DATA FOR THE TASK Block Start

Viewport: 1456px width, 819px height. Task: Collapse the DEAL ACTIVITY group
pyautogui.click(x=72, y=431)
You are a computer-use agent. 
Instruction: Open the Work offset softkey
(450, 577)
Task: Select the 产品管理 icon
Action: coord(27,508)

DATA FOR THE TASK Block End
DATA FOR THE TASK Block Start

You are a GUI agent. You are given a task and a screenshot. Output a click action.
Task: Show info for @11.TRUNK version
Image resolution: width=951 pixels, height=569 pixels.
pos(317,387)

DATA FOR THE TASK Block End

WORK REQUIRED
Check every line of the records, and copy the ones that hold the word "agent".

ANSWER BOX
You are a computer-use agent. 
You are a GUI agent. You are given a task and a screenshot. Output a click action.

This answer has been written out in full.